La Patria que construimos es inclusiva. Pero los que atentan contra la justicia social y la dignidad de los otros, los que aspiran a una riqueza que se sustenta en la pobreza de las mayorías, los que intrigan y conspiran para ser colonizados -así sean fervorosos voluntarios o viles mercenarios-, se autoexcluyen de la Patria. Es cierto que quienes desconfían de las capacidades de su pueblo y mitifican las del vecino, no dejan de ser cubanos. Son los reformistas de siempre, los autonomistas y anexionistas del siglo XIX, los neocolonizados del XX. Recordemos la sutil diferencia que establece Fernando Ortiz entre cubanidad y cubanía: los anexados son cubanos porque no pueden eludir las formas propias (costumbres, tradiciones, etc.) de la cubanidad, pero carecen de cubanía, que es la forma conciente en que se asume esa pertenencia.
III
¿Qué significa ser extremista?, ¿cuáles son los extremos del debate nacional?
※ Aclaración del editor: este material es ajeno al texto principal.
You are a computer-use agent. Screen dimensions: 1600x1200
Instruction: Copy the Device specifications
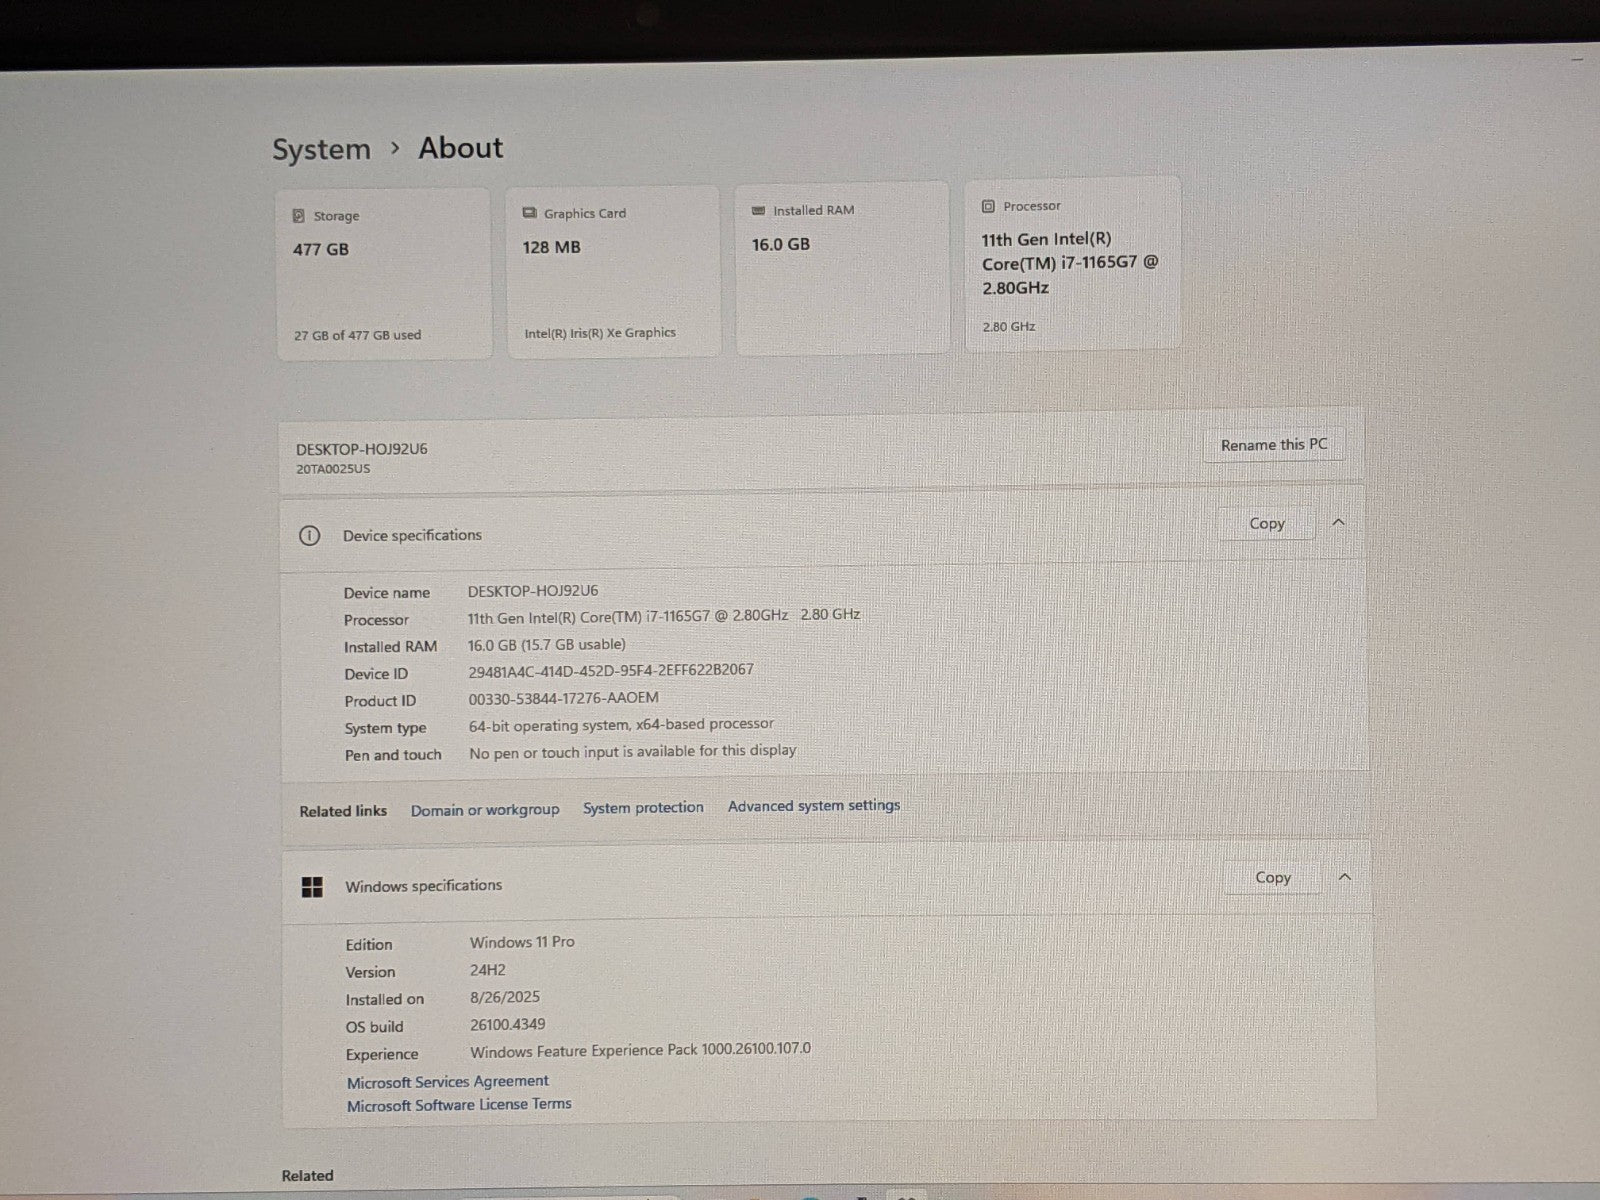coord(1266,523)

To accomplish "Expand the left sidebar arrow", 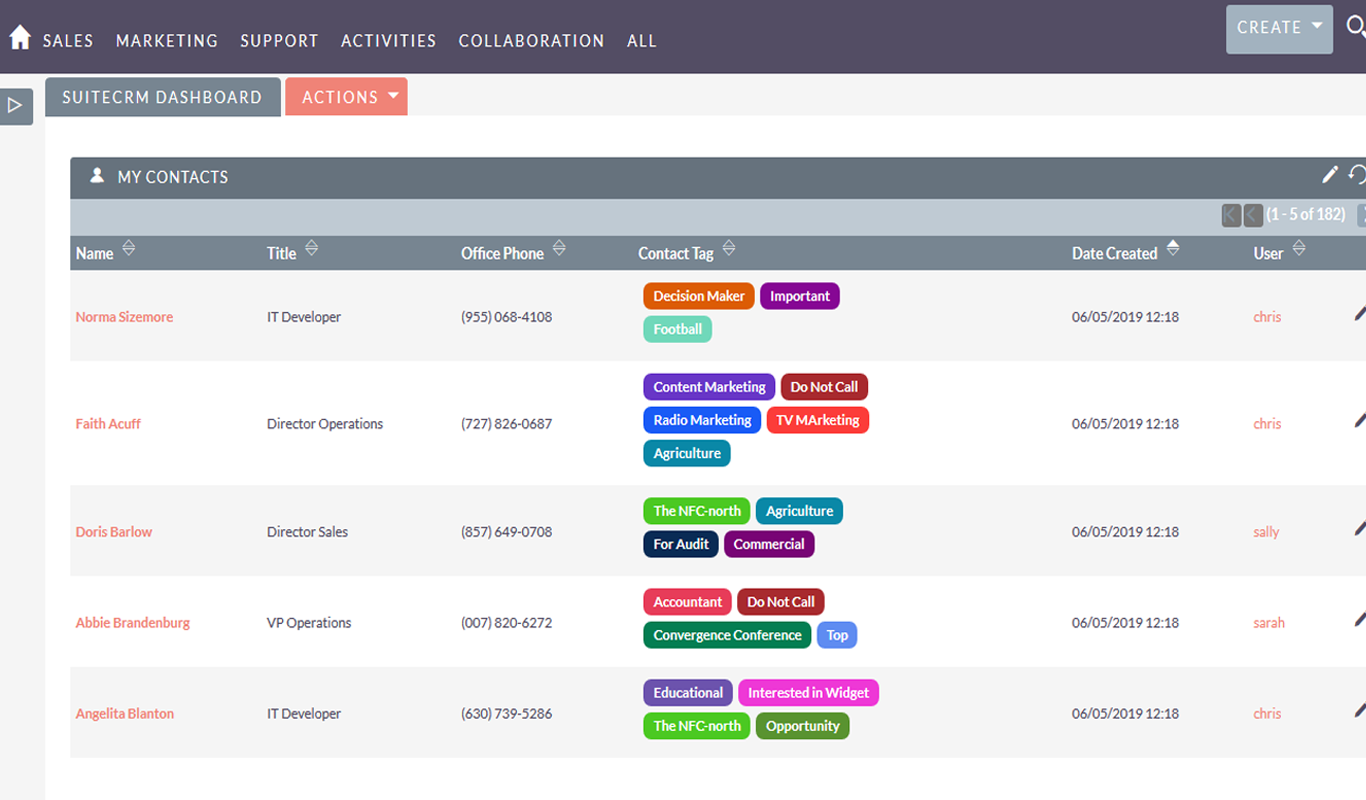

Para los revolucionarios cubanos, el extremista es quien adopta de manera irreflexiva consignas y frases hechas, cuyo fondo conceptual ignora o no comprende, y es incapaz por tanto de discernir qué es esencial y qué no lo es. El extremismo conduce al dogmatismo y a la doble moral. Lenin lo sentencia de manera inequívoca en una frase que el pueblo ha hecho suya: detrás de cada extremista hay un oportunista. Pero nada tiene que ver con la visión radical -que va a las raíces-, y a la postura revolucionaria frente a la realidad. No me atrevo a definir el extremismo reaccionario, porque el capitalismo no estimula ni propicia -a diferencia de la Revolución- la participación ciudadana en la política real. De cualquier manera, ni el socialismo revolucionario ni el capitalismo, son los extremos en una supuesta «gama de ofertas» políticas. El centrismo político descalifica toda visión radical como extrema y no necesita buscar un equivalente en la visión conservadora. Lo que no es radical, ya no es revolucionario. El centro queda a la derecha del mapa.
¿Por qué Veiga y algunos de sus colaboradores respondieron con ira los señalamientos de Iroel? Con su lenguaje ambiguo y su teoricismo supuestamente centrista, Cuba Posible pretende pescar en el río revuelto de la guerra cultural. El Rey está desnudo, ha dicho Iroel, y la ilusión ha desaparecido. Mi interés no es acusarlo de complicidades espurias: no porque sean bienvenidos en Washington y en Miami, o porque sus artículos sean reproducidos y elogiados por la derecha, la más inteligente, vamos a sospechar de sus gestores o a descartar el análisis de sus propuestas. Pero yo quiero felicitar a Iroel Sánchez, porque nos hizo pensar, raro oficio. La Cuba real contiene, al menos, dos Cubas posibles: la neocolonial e injusta del capitalismo dependiente y la de un socialismo revolucionario, más eficiente y democrático, pero real, por el que no dejaremos de pelear.